**Work to be completed**: Your answer should be the exact lines of the data below from the one containing "2026 (916, 486)" through the one containing "Blog (1010, 138)"; please include nothing else.

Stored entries
★ ★ ★ ★ ★

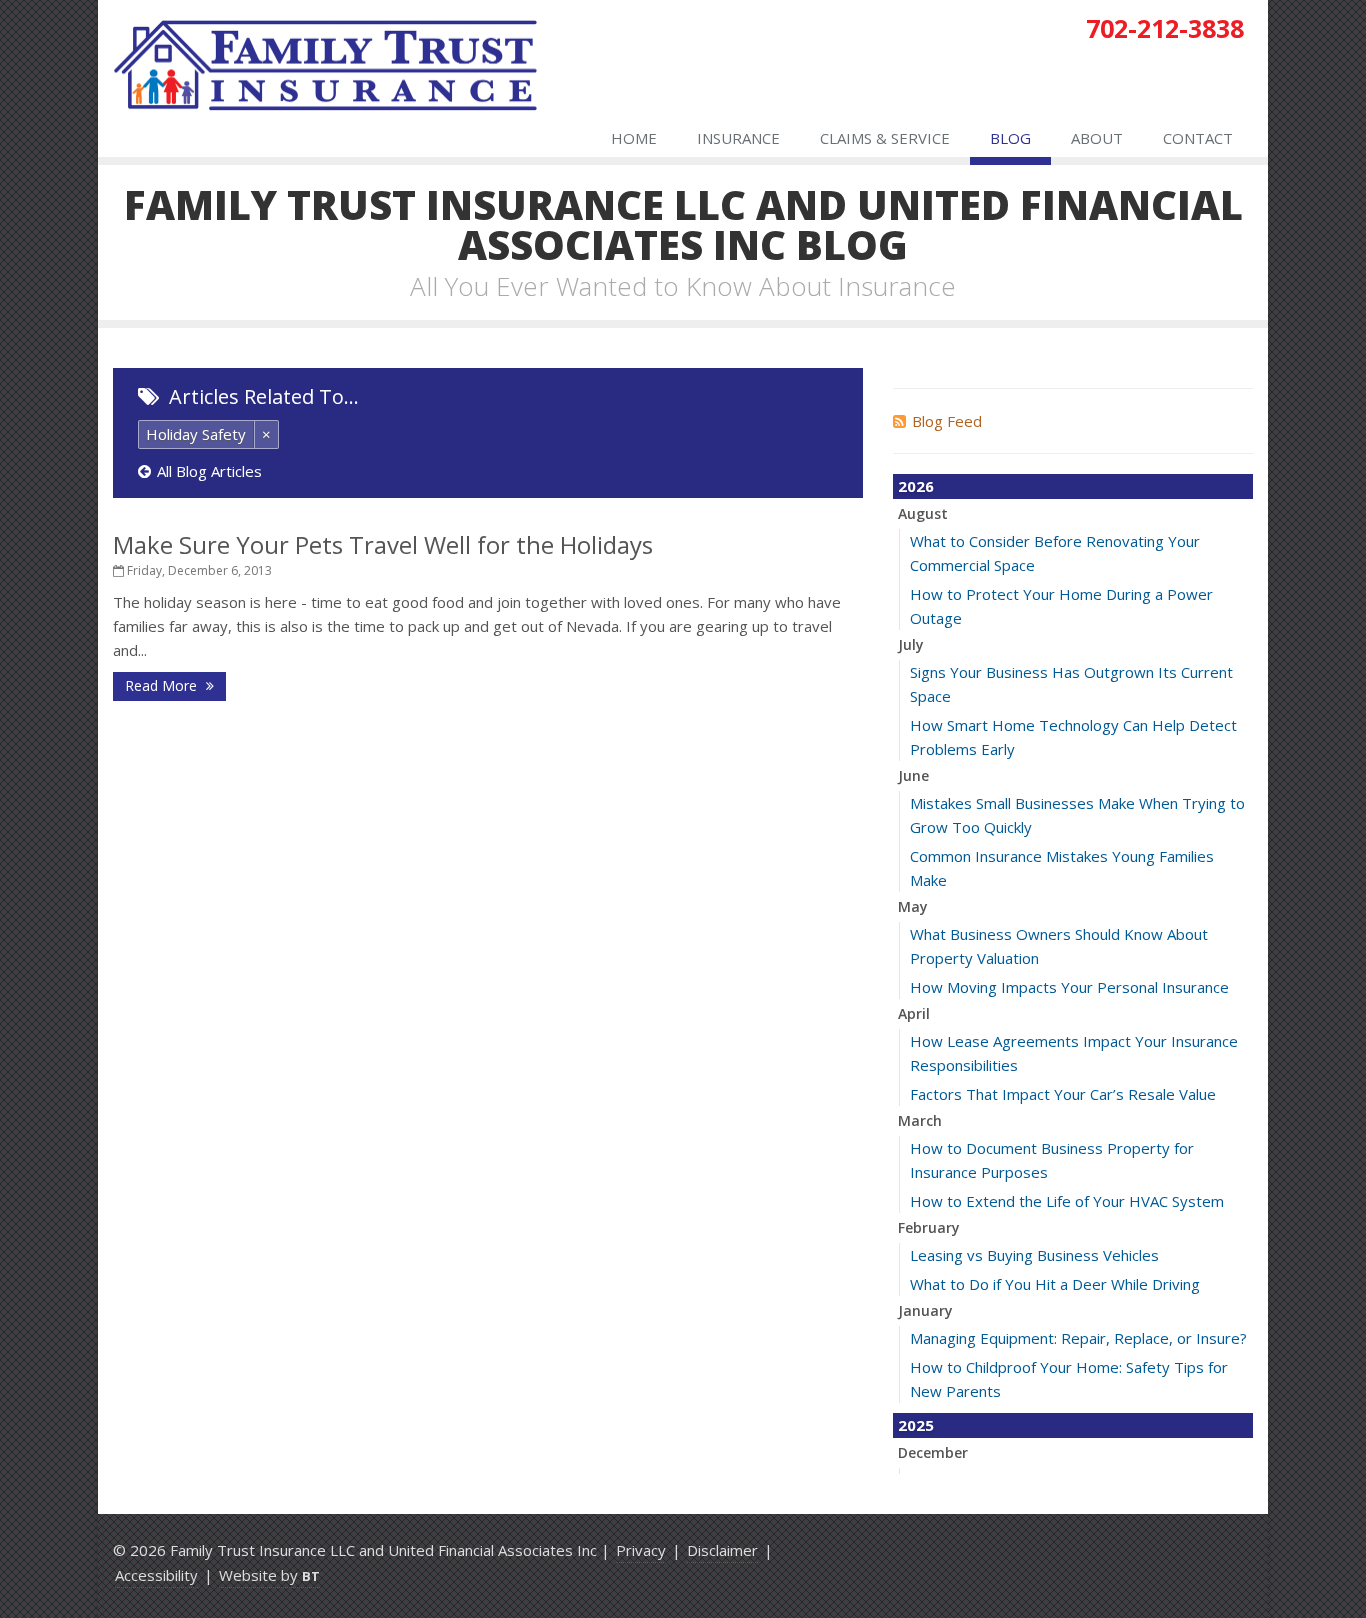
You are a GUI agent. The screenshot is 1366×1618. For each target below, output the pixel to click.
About (1097, 138)
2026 (916, 486)
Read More (163, 685)
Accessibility (156, 1575)
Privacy (641, 1550)
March (920, 1120)
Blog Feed (947, 421)
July (911, 644)
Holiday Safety (196, 434)
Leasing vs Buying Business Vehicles (1034, 1255)
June (913, 775)
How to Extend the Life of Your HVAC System (1067, 1201)
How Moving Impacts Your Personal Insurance (1069, 987)
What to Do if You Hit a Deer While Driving (1055, 1284)
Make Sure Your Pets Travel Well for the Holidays (383, 544)
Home (634, 138)
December (933, 1452)
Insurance (738, 138)
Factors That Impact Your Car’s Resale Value (1063, 1094)
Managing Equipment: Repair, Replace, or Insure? (1078, 1338)
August (923, 513)
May (913, 906)
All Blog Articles (209, 471)
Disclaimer (722, 1550)
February (929, 1227)
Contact (1198, 138)
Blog (1010, 138)
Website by (269, 1575)
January (925, 1310)
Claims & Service (885, 138)
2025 (916, 1425)
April (914, 1013)
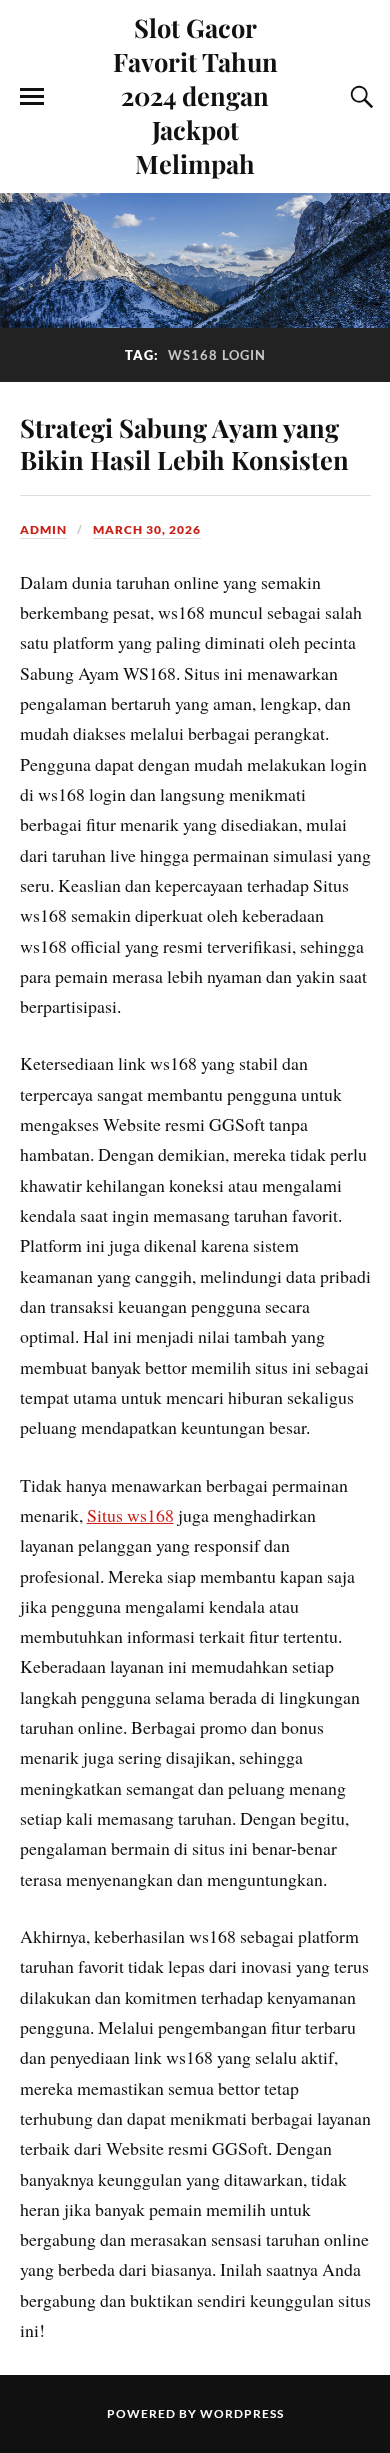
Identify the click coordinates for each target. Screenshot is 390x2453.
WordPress (242, 2413)
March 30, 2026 (147, 529)
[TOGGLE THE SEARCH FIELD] (359, 97)
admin (43, 529)
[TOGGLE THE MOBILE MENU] (32, 97)
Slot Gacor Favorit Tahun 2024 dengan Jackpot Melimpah (195, 95)
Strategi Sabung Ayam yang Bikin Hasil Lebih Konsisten (184, 443)
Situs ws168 (130, 1515)
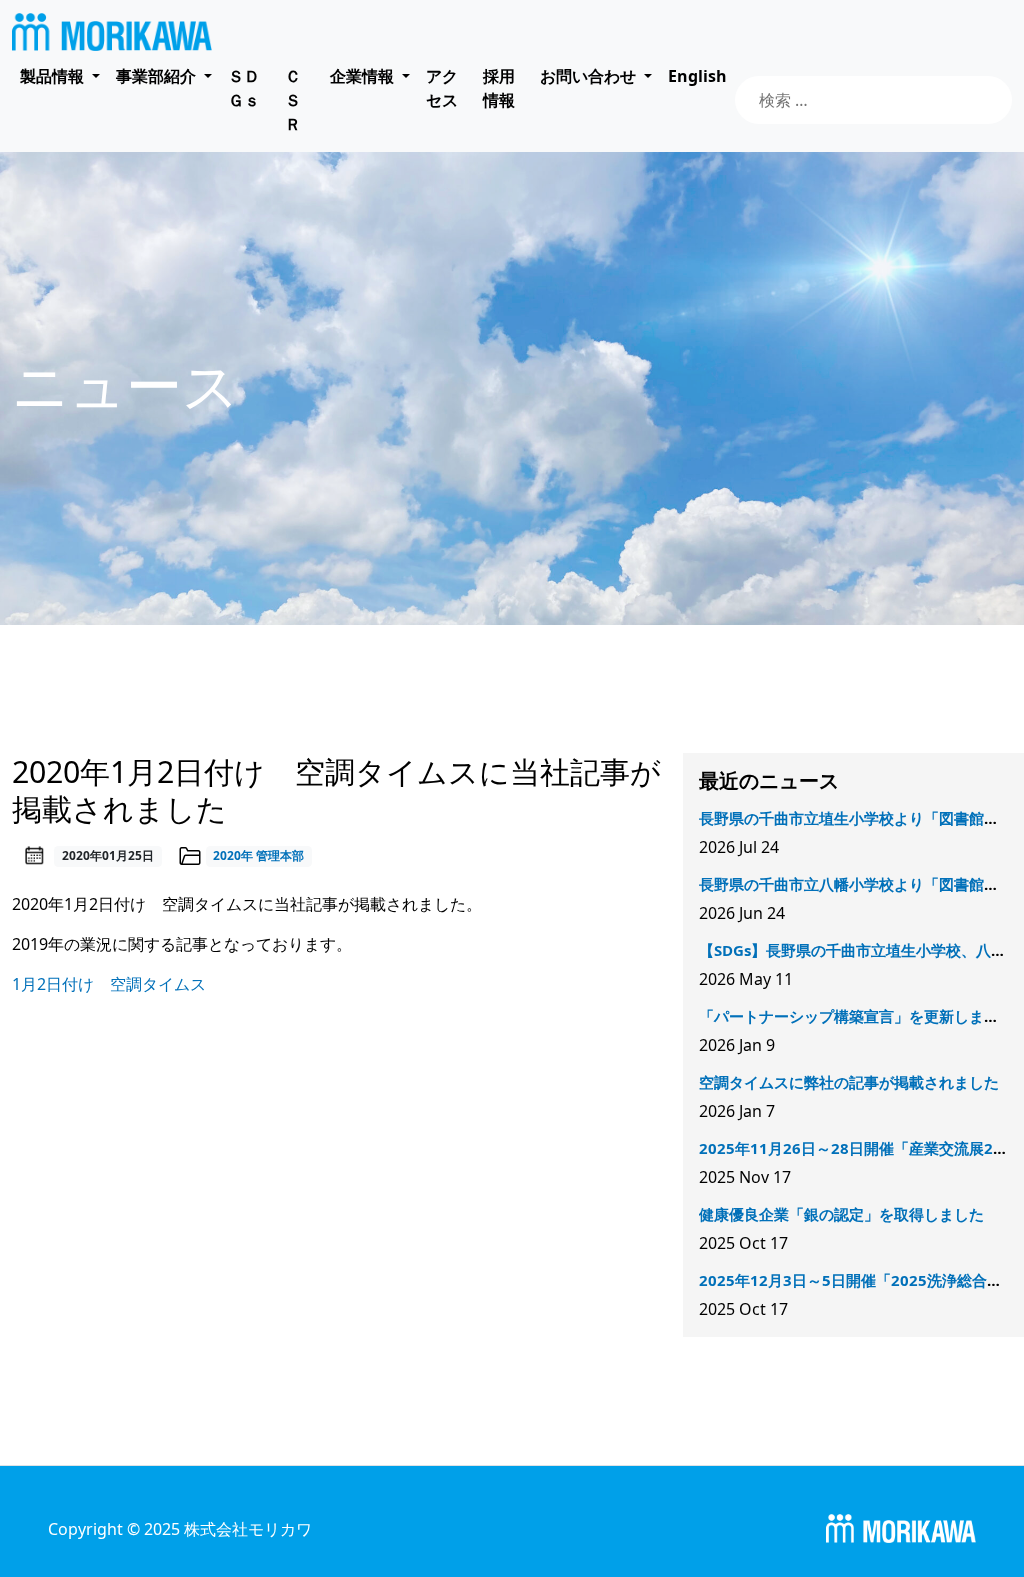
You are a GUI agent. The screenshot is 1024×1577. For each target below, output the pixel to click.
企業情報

★ ★ ★ ★ ★

**Completed task**:
2026 (916, 486)
Read More (163, 685)
Accessibility (156, 1575)
Privacy (641, 1550)
March (920, 1120)
Blog Feed (947, 421)
July (911, 644)
Holiday Safety (196, 434)
Leasing vs Buying Business Vehicles (1034, 1255)
June (913, 775)
How to Extend the Life of Your HVAC System (1067, 1201)
How Moving Impacts Your Personal Insurance (1069, 987)
What to Do if You Hit a Deer While Driving (1055, 1284)
Make Sure Your Pets Travel Well for the Holidays (383, 544)
Home (634, 138)
December (933, 1452)
Insurance (738, 138)
Factors That Impact Your Car’s Resale Value (1063, 1094)
Managing Equipment: Repair, Replace, or Insure? (1078, 1338)
August (923, 513)
May (913, 906)
All Blog Articles (209, 471)
Disclaimer (722, 1550)
February (929, 1227)
Contact (1198, 138)
Blog (1010, 138)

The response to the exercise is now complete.